PROBLEM
Return every record below exactly; leave out the images.

START DATA FOR THE TASK

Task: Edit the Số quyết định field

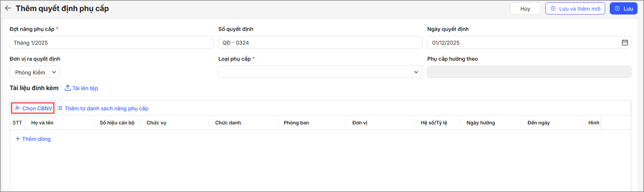Action: point(320,43)
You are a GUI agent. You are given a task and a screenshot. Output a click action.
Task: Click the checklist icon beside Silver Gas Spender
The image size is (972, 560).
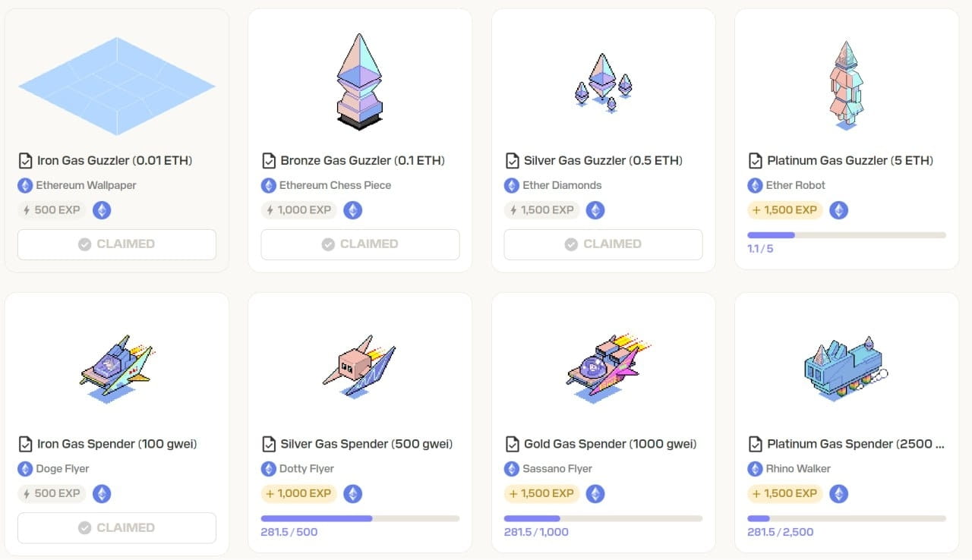(268, 445)
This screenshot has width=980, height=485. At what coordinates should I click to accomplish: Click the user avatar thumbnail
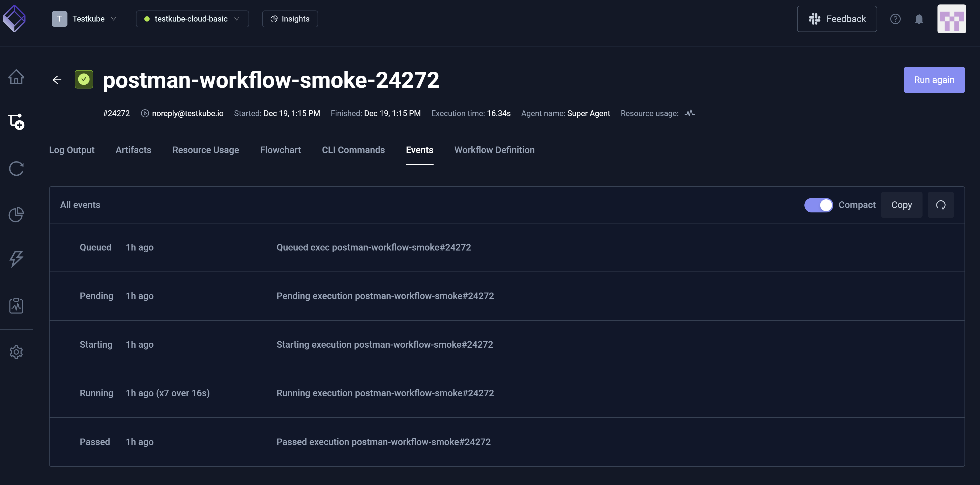pyautogui.click(x=951, y=19)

END DATA FOR THE TASK

PROBLEM SOLUTION
Task: Edit the Số quyết định field

Action: point(320,43)
You are a GUI agent. You are given a task and a screenshot. Output a click action.
Task: Click the checklist icon beside Silver Gas Spender
The image size is (972, 560).
(268, 445)
This screenshot has width=980, height=485. At what coordinates should I click to accomplish: Click the user avatar thumbnail
pyautogui.click(x=951, y=19)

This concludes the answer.